START The records

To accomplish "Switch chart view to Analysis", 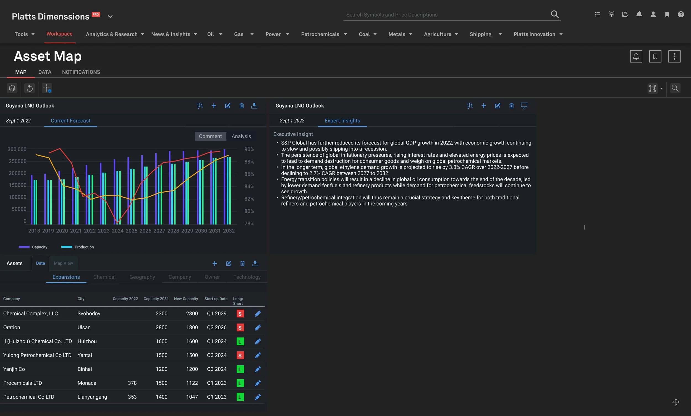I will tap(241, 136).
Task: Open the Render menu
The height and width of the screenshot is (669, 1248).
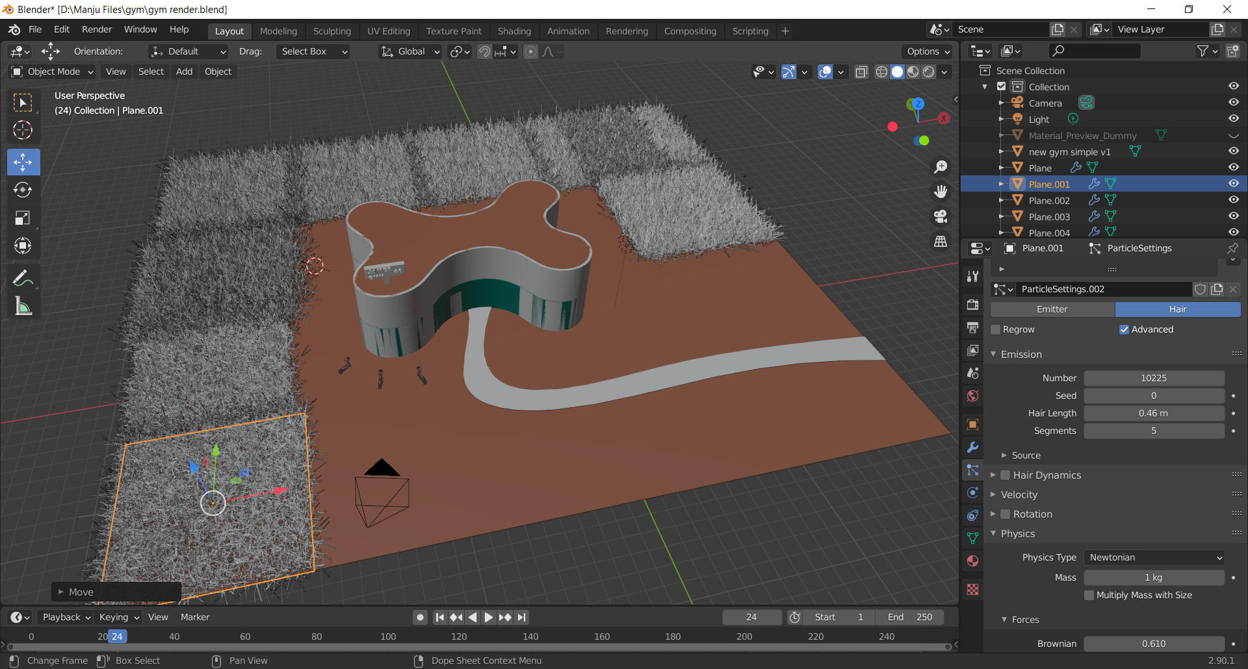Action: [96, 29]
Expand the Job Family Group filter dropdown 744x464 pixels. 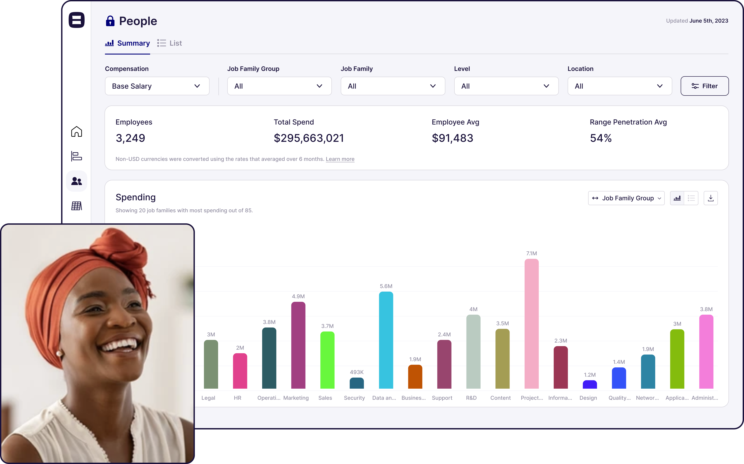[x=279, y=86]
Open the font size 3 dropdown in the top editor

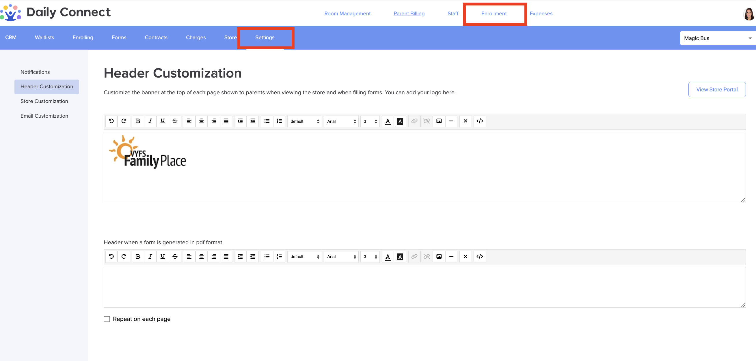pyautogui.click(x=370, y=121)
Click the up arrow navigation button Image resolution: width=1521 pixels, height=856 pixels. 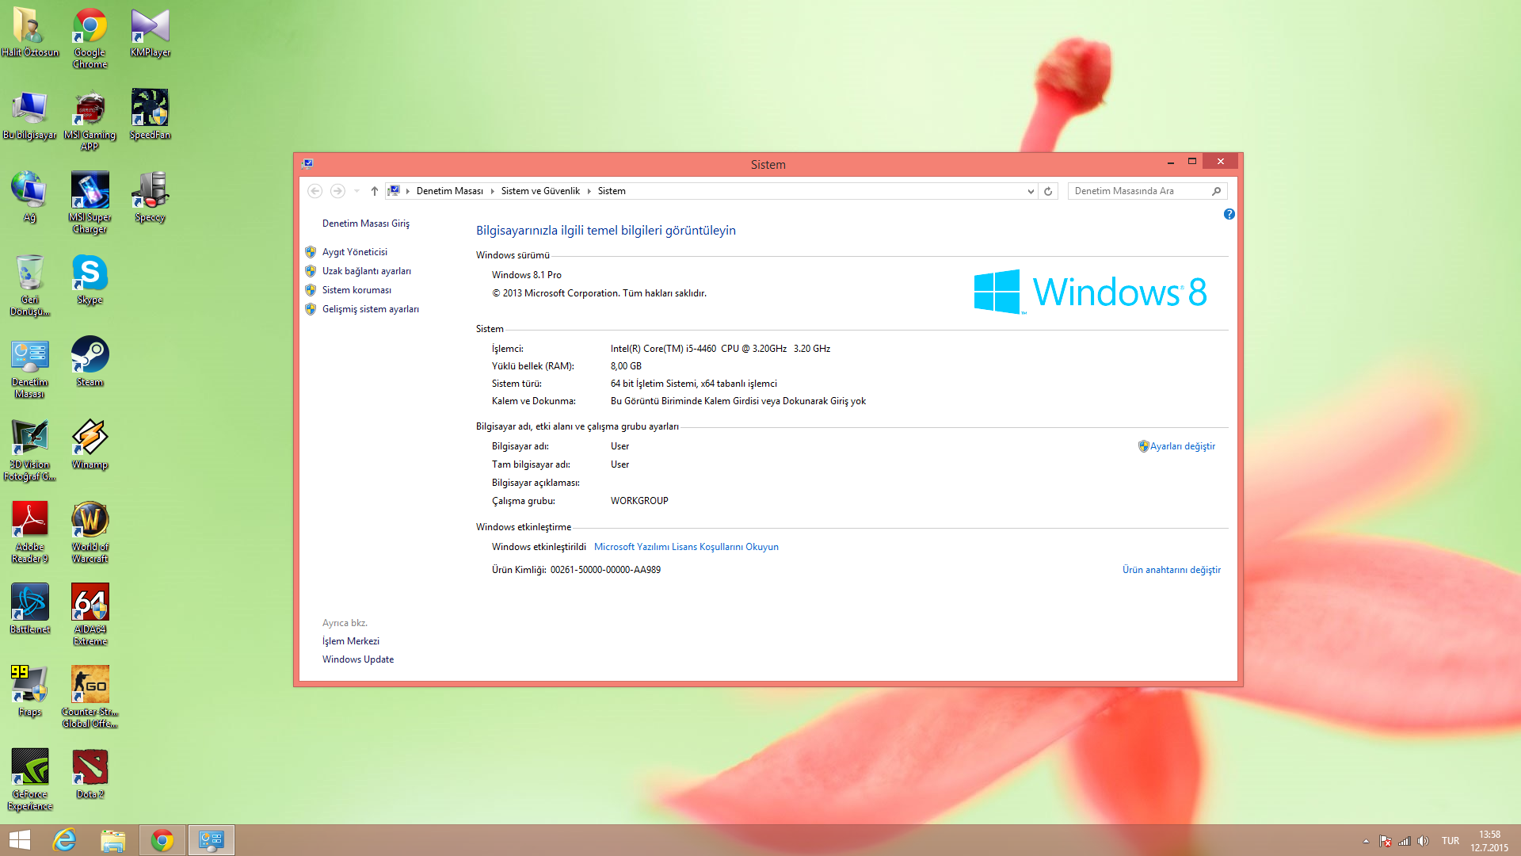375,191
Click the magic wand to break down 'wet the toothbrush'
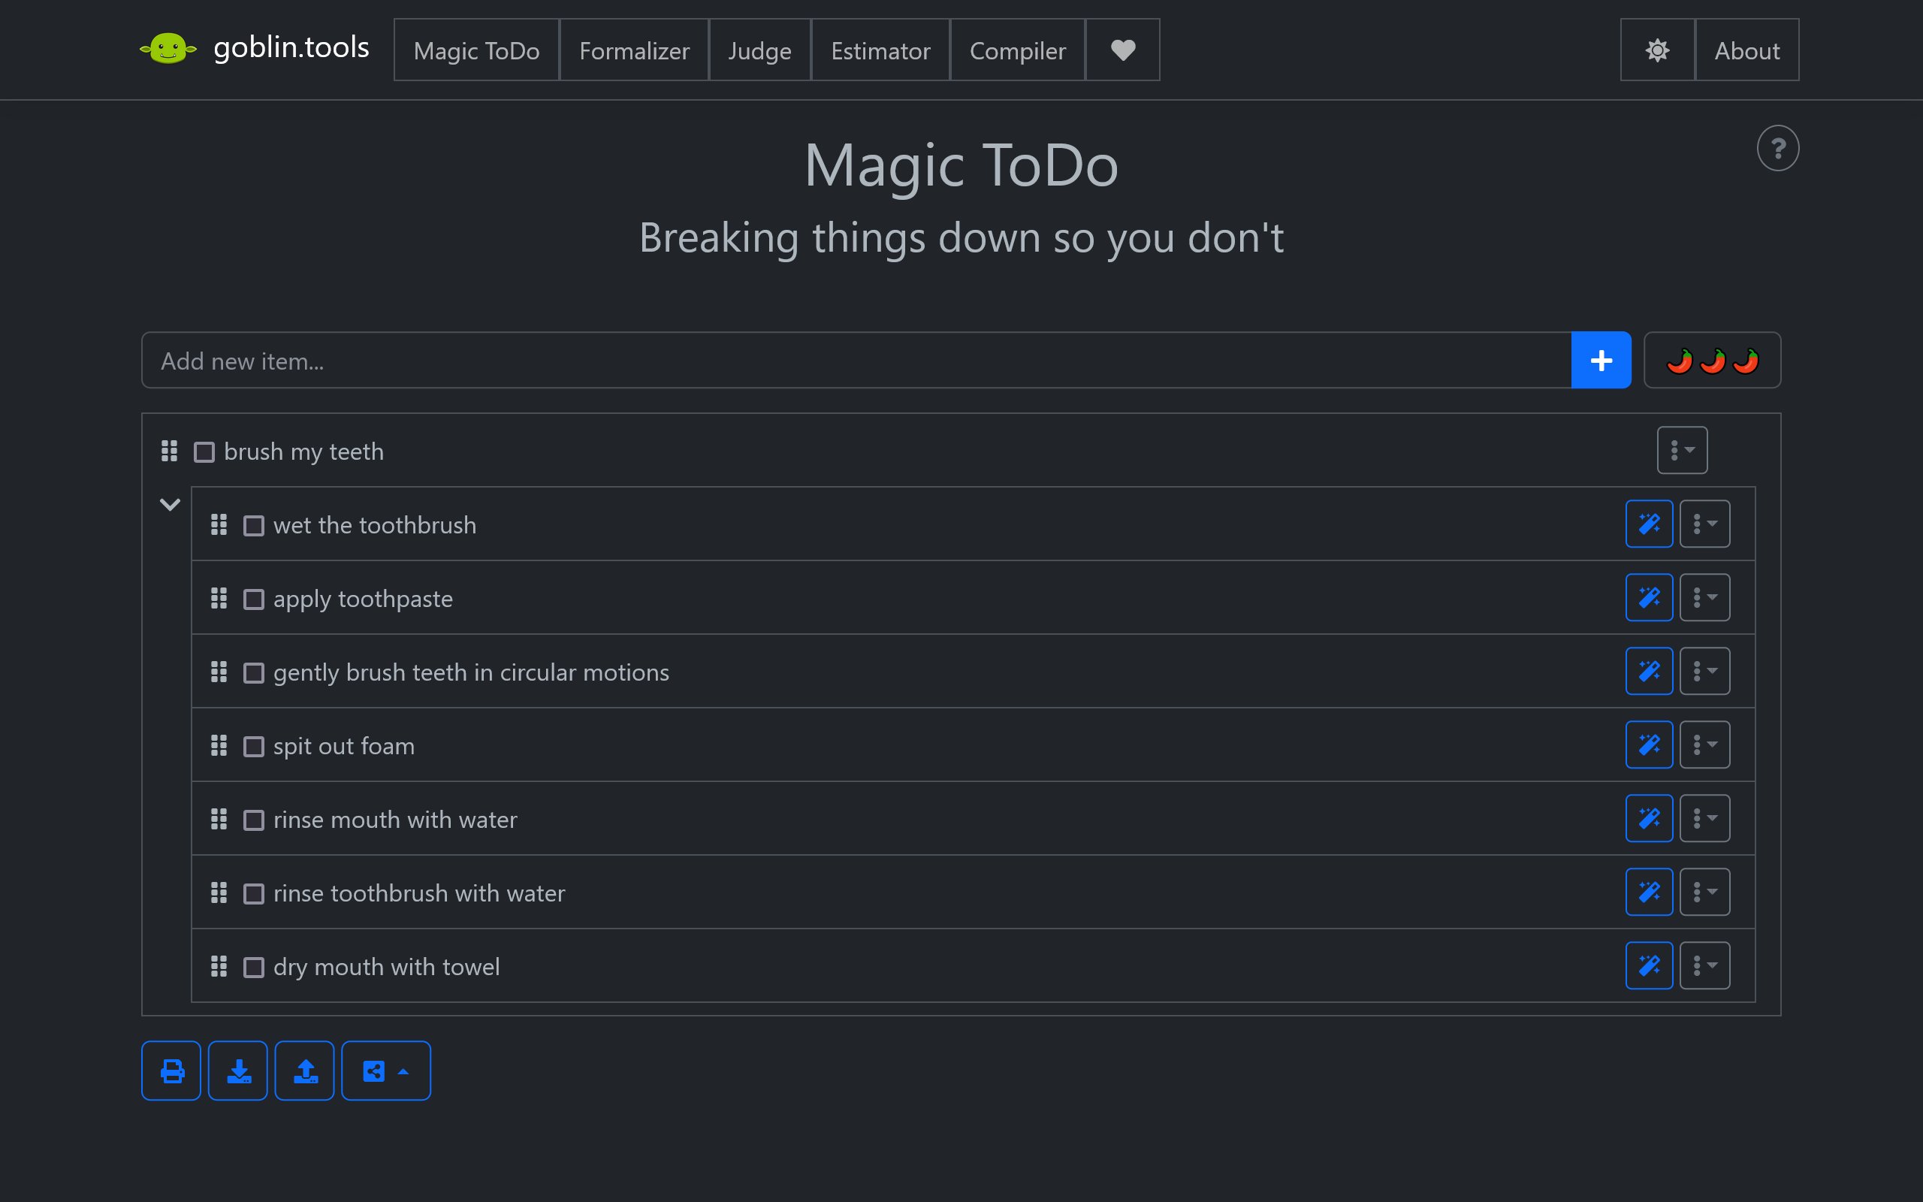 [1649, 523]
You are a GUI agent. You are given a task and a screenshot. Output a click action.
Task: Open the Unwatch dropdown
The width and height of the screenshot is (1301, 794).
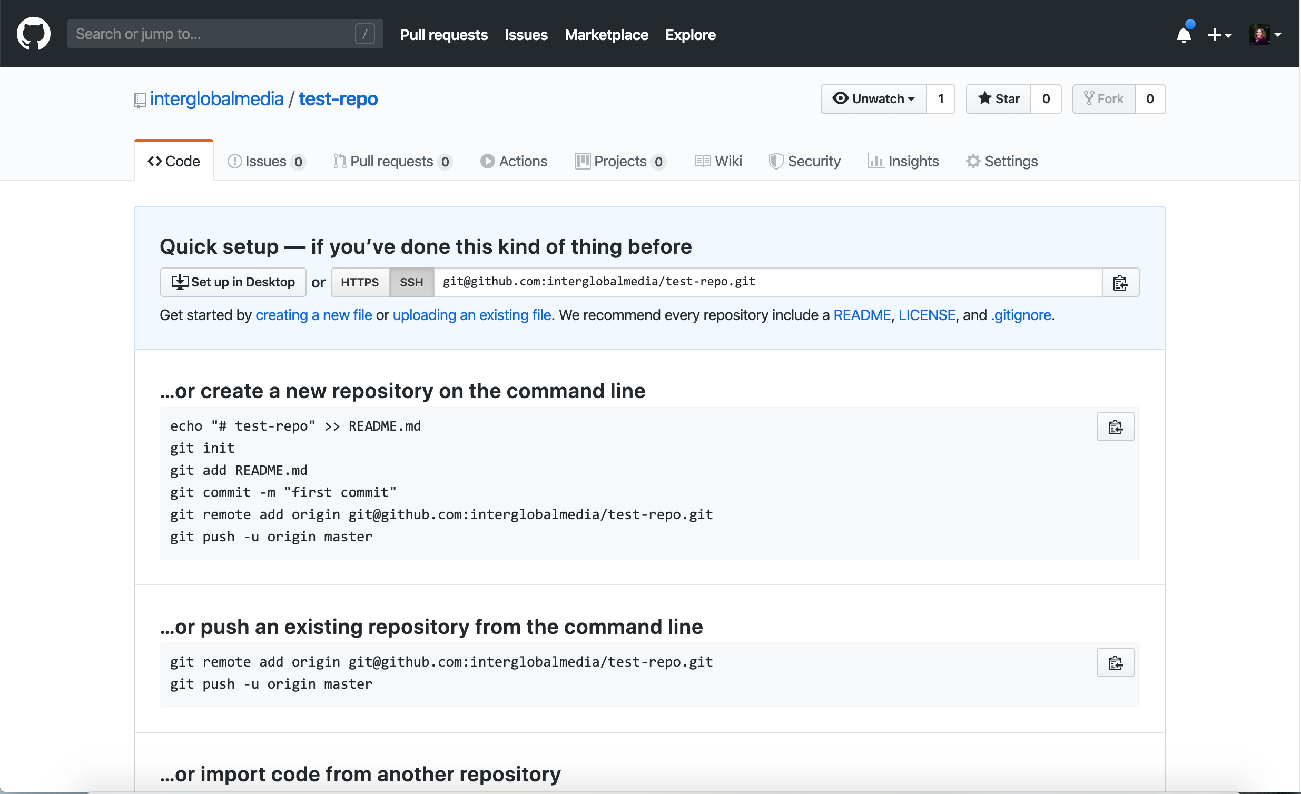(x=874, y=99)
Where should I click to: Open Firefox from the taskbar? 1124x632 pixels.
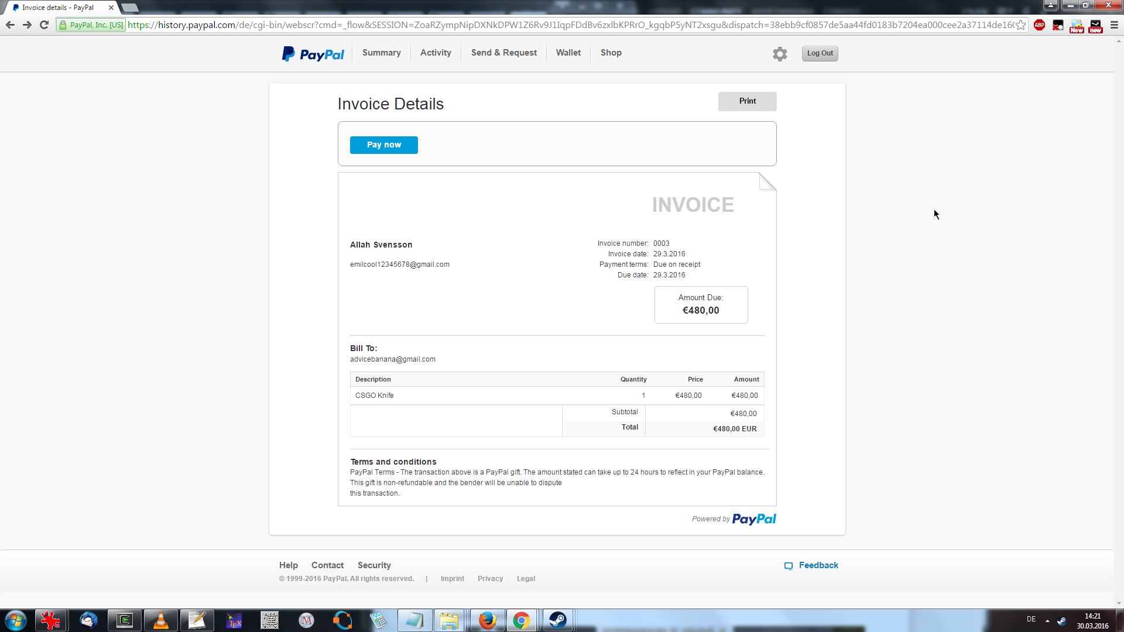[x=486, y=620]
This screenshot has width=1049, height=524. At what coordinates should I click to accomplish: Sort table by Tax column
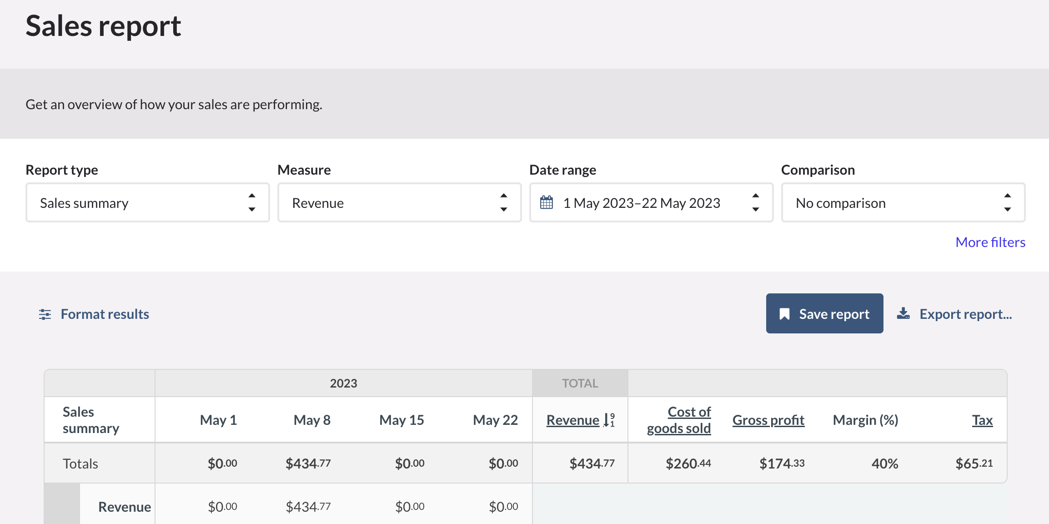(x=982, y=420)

END The records

▶ Exercise prompt: Please restate, word for word, the lines from the one with "You are a GUI" through the final line of the material, both included, and omit the pictures.

▶ Exercise response:
You are a GUI agent. You are given a task and a screenshot. Output a click action.
Task: Open the Unwatch dropdown
The width and height of the screenshot is (1301, 794).
(x=874, y=99)
Where should I click to: Open Firefox from the taskbar? 1124x632 pixels.
[x=486, y=620]
This screenshot has width=1049, height=524. At what coordinates should I click to accomplish: Sort table by Tax column
(x=982, y=420)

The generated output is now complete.